Mumbai: Indian stocks dropped for a second day, erasing this year's advance, as earnings at some of the nation's biggest companies missed analysts' estimates.
The BSE India Sensitive Index, or Sensex, lost 0.2 per cent to 19,468.15 at the close, completing a third straight week of losses. Reliance Industries, owner of the world's largest refining complex, declined to a one-month low.
Dr Reddy's Laboratories slid after earnings missed estimates. Tata Steel and Bajaj Auto fell more than 1 per cent each.
Profits at 43 per cent of the 30 Sensex companies trailed forecasts in the December quarter, compared to 40 per cent in the previous two quarters, data shows.

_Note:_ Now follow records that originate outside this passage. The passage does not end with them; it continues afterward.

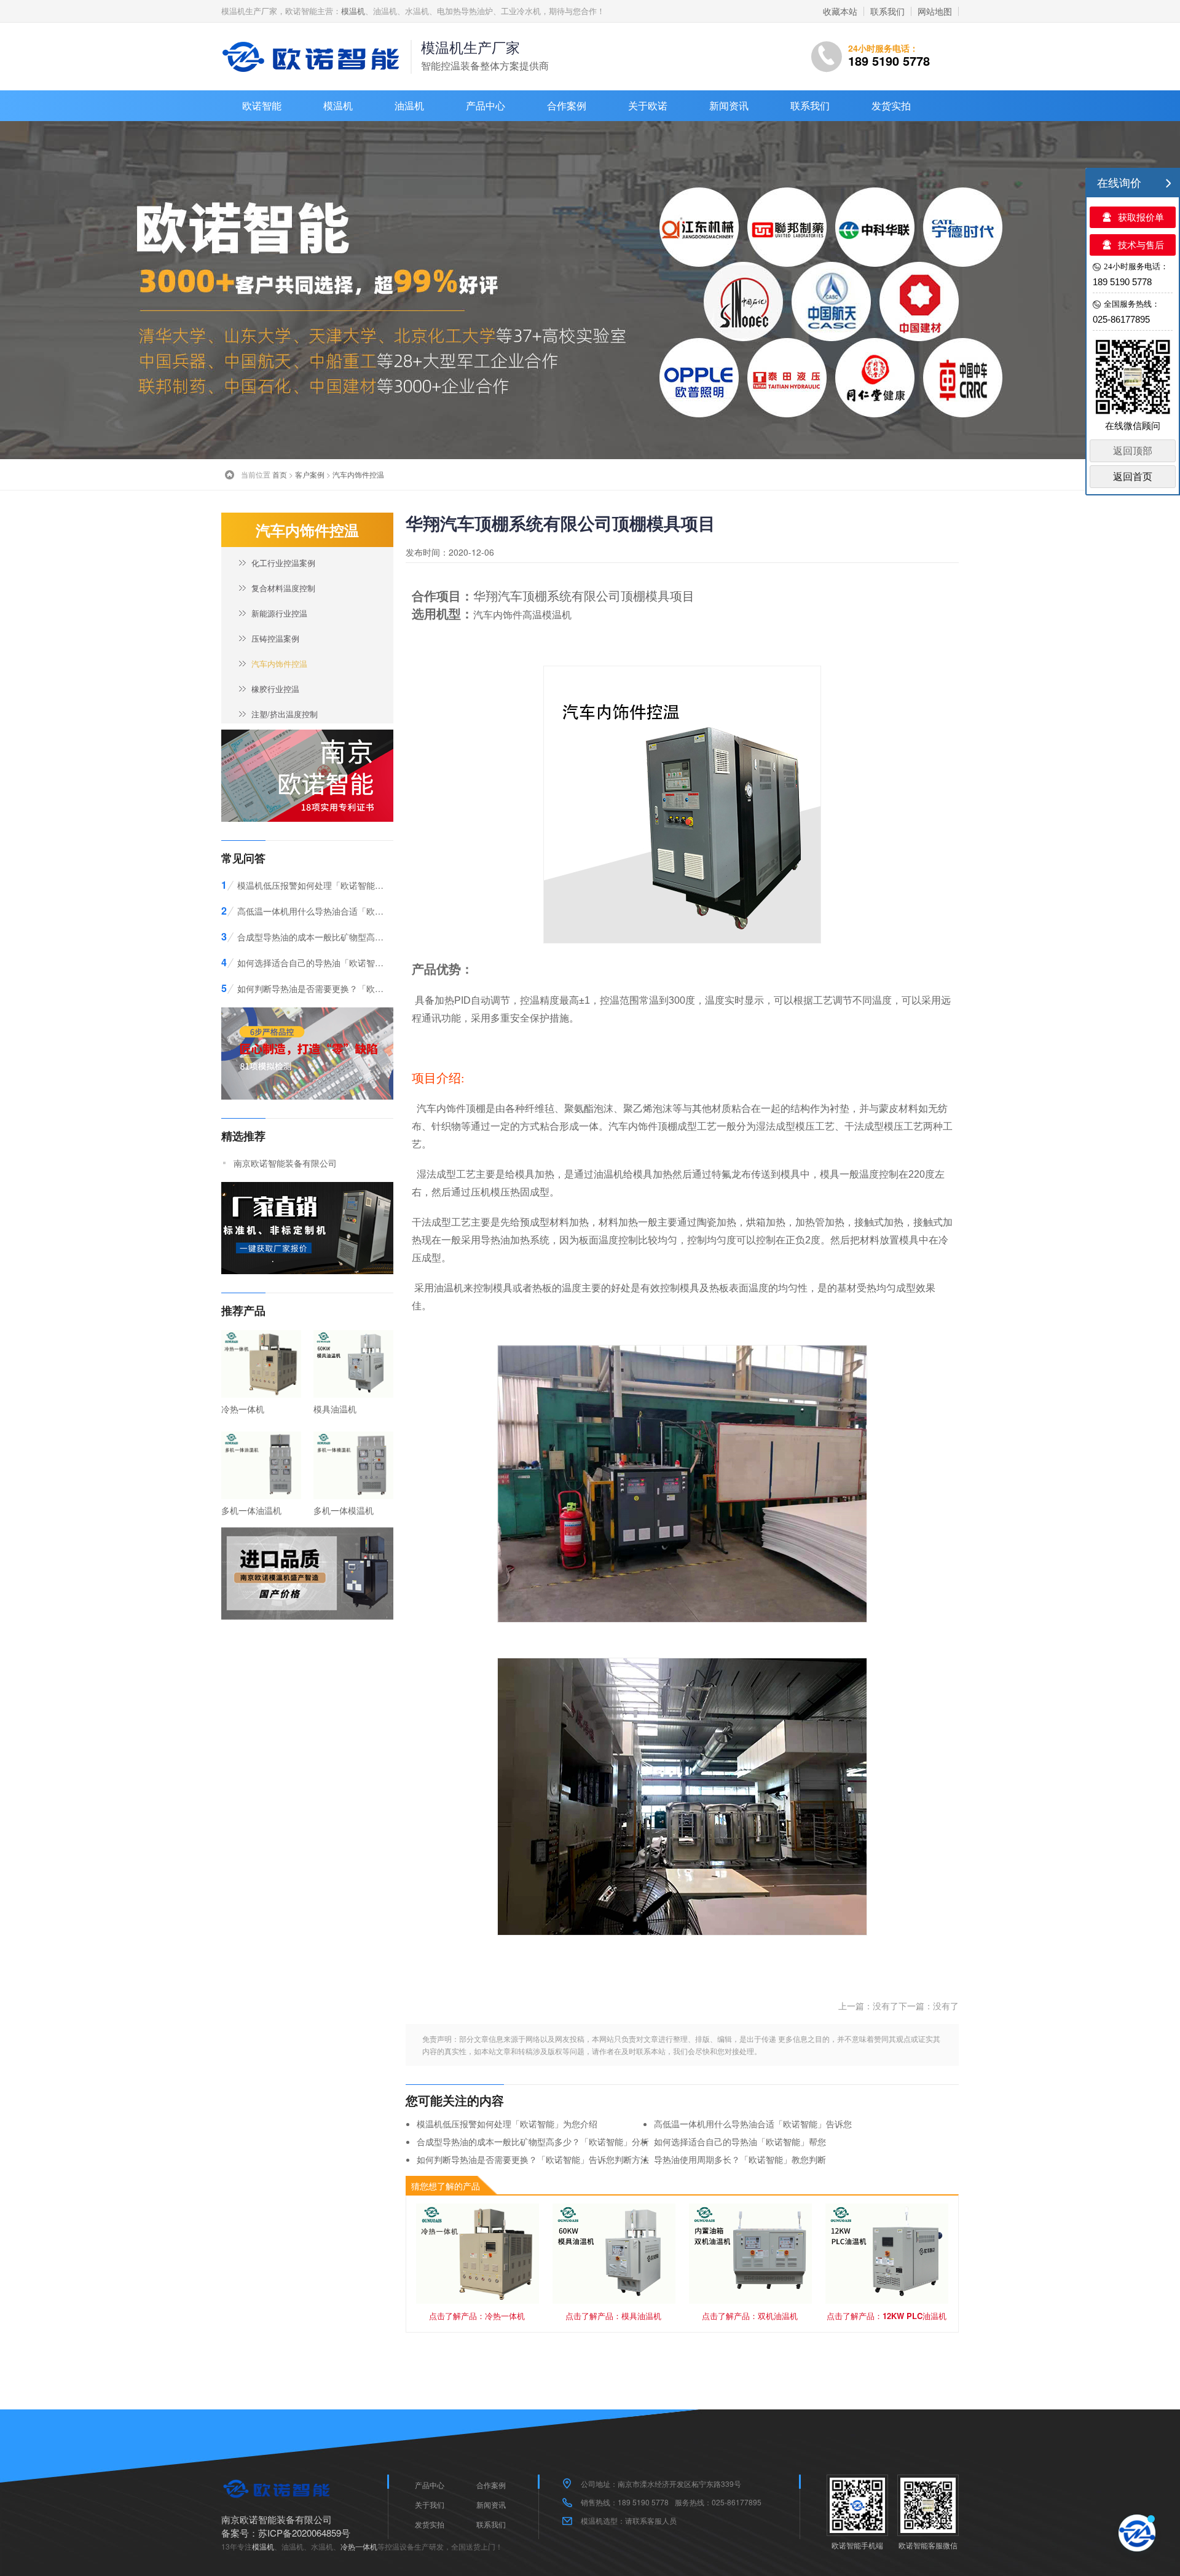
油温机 (409, 105)
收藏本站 (840, 11)
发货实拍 (891, 105)
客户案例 (309, 474)
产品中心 (485, 105)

The statistics office on February 7 said growth this year would be the weakest in a decade and data this week showed industrial output fell for a second month in December. The Sensex trades at 13.5 times estimated earnings for the year to March 2014, compared to a multiple of 10.4 for the MSCI Emerging Markets Index.

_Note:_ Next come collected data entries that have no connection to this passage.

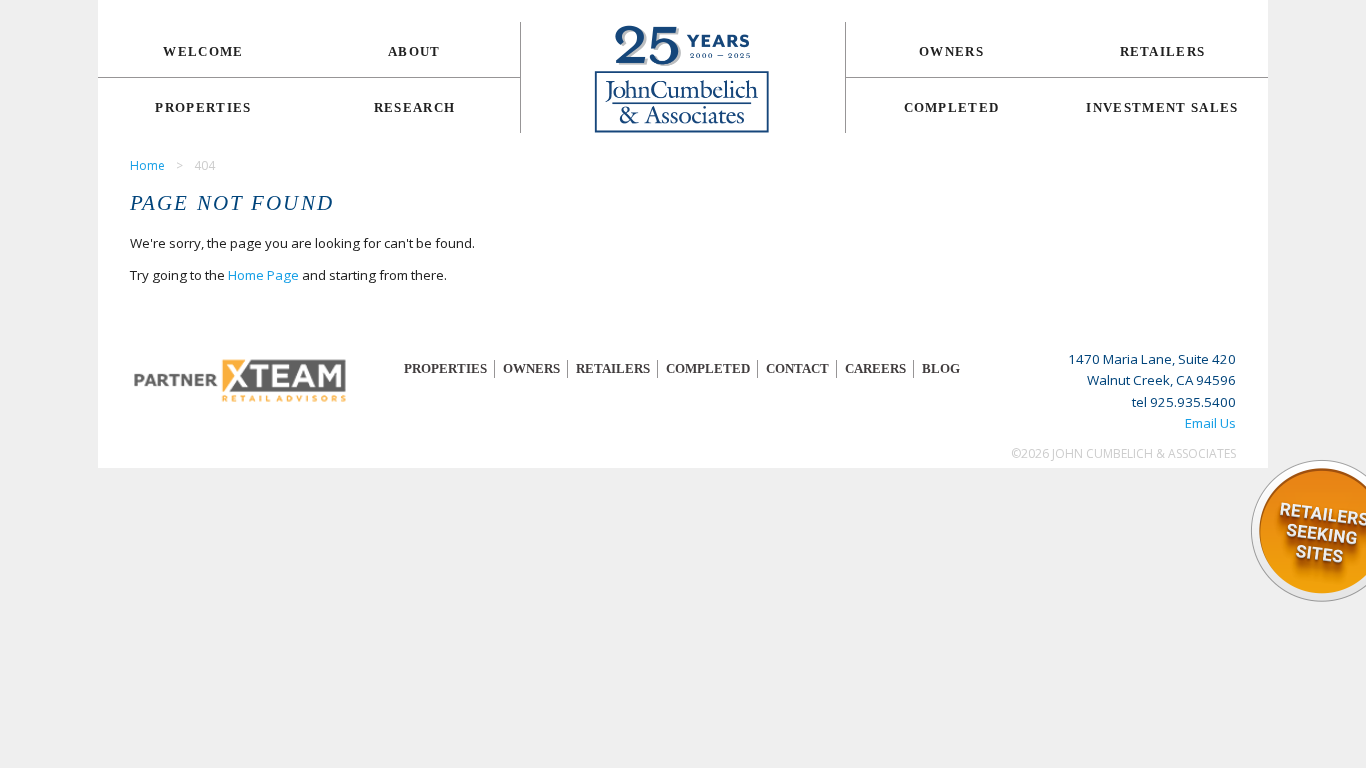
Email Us (1210, 423)
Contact (797, 368)
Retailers (1163, 51)
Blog (941, 368)
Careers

"Valuations are not cheap and you have a slowdown which will continue to hurt," Anand Shah, chief investment officer at BNP Paribas Asset Management India, which manages $590 million in assets, said in an interview to Bloomberg TV India. "One should not expect last year's rally to sustain given the macro headwinds."
The Sensex rallied 26 per cent in 2012, its biggest annual gain since 2009, as the government boosted measures to revive the economy. Gross domestic product will expand 5 per cent this fiscal year ending March, below last year's 6.2 per cent and the least since the 4 percent growth in 2002-2003, data showed on February 7. Consumer-price index reached 10.79 percent in January, the second highest in the Group of 20 major nations, data showed this week.
Inflation remains 'high', investment has declined and the "external sector is very vulnerable," the Reserve Bank of India said February 11. These risks limited the central bank to a quarter-point reduction in interest rates to 7.75 per cent in January, the first cut since April last year.
Net income at Dr Reddy's fell 29 per cent to Rs3.63 billion, lagging behind the Rs4.29 billion estimated by analysts. The stock decreased 3 per cent to Rs1,818.
Overseas funds have still remained net buyers, ploughing a net $7.85 billion into local shares this year, a record for the period, data shows. They purchased $24.5 billion of stocks last year, the highest among 10 Asian markets tracked by Bloomberg. Asian equity funds attracted $535 million in the week to February 13, a 23rd week of inflows, Citigroup said in a report yesterday.
Reliance Industries lost 1.2 per cent to Rs845. Tata Steel, the biggest producer of the alloy, decreased 1.3 per cent to Rs376. Bajaj Auto lost 1.6 per cent.